I. THE MANIFESTATION OF EDOM'S HOSTILITY AGAINST JUDAH. The attitude of opposition which Edom assumed had an especial character; it was designated "vengeance," "revenge." This implies a standing feud, and the bitterness which is bred of repeated acts of enmity and injustice.

II. THE GROUND AND CAUSE OF THIS HOSTILITY. We are not expressly informed upon this point; but we shall not err in assigning this enmity to the repugnance entertained by the Edomites to the religion of Judah, and to the worship and prescribed rites and observances which were so much in conflict with the idolatrous religion professed and practiced by the children of Edom.

III. THE GUILT OF THIS HOSTILITY. This is apparent both from the nature of the ease itself, and from the retribution which Divine justice deemed necessary in its chastisement.

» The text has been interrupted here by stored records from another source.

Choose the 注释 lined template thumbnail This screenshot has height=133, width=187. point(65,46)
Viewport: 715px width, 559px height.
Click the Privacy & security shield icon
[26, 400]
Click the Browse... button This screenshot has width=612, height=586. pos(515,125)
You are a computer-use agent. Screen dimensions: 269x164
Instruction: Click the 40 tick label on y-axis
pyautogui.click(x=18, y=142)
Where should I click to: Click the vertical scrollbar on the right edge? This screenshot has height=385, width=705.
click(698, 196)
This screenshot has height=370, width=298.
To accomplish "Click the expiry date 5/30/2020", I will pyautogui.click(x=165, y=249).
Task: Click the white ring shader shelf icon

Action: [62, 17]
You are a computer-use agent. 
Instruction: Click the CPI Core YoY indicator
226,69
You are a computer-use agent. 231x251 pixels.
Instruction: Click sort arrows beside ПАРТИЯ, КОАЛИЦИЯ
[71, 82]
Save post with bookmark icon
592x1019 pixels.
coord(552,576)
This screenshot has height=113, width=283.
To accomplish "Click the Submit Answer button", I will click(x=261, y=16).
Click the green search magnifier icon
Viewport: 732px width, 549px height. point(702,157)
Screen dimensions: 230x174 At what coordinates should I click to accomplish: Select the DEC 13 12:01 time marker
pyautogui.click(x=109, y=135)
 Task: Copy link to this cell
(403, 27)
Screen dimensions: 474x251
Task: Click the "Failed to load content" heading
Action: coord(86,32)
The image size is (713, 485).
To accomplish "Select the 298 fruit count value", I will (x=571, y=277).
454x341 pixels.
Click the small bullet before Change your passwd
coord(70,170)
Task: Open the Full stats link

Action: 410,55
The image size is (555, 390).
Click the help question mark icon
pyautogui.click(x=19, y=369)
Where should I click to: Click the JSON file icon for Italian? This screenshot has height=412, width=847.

IV. THE PECULIAR FORM OF PUNISHMENT WITH WHICH EDOM WAS VISITED. This is perhaps the most striking figure in the passage. Retribution was to be wrought upon Edom "by the hand of my people, Israel." The sufferers were the instruments of punishment. The power of Judah may have seemed scarcely adequate to the task. But it was appointed by the King of nations that the Edomites should pay the penalty of sin; and, not only so, but that those whom they had hated and reviled should be the scourge by which the smiters should be smitten. The hand of God's people Israel was God's own hand, and, when the Edomites felt it, they knew by bitter experience the righteous vengeance of the Lord. - T.

Set thy face against the Ammonites.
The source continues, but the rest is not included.